By-election 1950: Glasgow Scotstoun
| Party |  | Candidate | Votes | % | ±% |
|---|---|---|---|---|---|
|  | Conservative | James Hutchison | 18,494 | 50.88 | +4.34 |
|  | Labour | W Bargh | 17,175 | 47.25 | +1.29 |
|  | Ind. Labour Party | David Gibson | 680 | 1.87 | N/A |
| Majority |  |  | 1,319 | 3.63 | +3.04 |
| Turnout |  |  | 36,349 |  |  |
|  | Conservative hold |  | Swing | +1.53 |  |

==Outcome==
Reporting the result, The Glasgow Herald stated that the outcome of the election, an increased majority for the Conservatives, suggested that the Labour Party had lost ground in Scotland since the general election. Bargh felt that the intervention by the ILP had cost him victory, a view that Gibson, the ILP candidate did not share. The Conservative majority of 1,319 exceeded the number of votes (680) received by Gibson.

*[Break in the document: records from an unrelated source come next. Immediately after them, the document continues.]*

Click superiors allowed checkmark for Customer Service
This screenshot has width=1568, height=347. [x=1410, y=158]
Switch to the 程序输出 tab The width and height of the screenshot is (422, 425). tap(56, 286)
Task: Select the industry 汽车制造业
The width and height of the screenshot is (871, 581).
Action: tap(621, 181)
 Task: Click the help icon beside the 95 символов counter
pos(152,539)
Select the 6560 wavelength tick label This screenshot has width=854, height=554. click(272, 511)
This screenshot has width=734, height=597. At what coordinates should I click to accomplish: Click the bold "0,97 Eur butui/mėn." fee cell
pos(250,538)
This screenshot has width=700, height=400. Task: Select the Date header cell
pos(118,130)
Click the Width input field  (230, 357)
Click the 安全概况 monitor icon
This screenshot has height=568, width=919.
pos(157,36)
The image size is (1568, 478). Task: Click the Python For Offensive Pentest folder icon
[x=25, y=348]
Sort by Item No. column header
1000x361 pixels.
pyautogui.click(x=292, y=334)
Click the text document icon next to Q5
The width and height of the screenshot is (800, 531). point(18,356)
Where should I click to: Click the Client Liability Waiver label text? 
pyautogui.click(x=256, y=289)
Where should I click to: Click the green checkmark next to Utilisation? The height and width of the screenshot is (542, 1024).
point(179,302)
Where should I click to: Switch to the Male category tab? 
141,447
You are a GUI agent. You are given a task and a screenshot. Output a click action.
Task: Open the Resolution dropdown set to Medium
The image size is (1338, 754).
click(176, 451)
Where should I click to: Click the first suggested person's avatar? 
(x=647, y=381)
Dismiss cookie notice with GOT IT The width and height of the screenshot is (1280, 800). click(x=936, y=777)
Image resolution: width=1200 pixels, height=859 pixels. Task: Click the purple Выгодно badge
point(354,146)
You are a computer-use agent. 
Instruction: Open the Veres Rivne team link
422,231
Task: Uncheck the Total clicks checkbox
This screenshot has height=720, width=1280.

An editorial in The Glasgow Herald the morning after the contest commented that Hutchison's win had been expected, but said "it would have been a blow to Mr Churchill's hopes of turning Labour out at the next general election" had the Conservatives been returned without an increased majority. The same editorial said the Conservative majority had increased by a "gratifying number of votes" and attributed this to Hutchison having been known to have had a previously successful spell as a Glasgow MP and his exploiting disillusion with the Labour Government. It predicted that the result would "give the Unionist and Conservative party organisations the sort of stimulus they need in their efforts to drive the Government from power and office."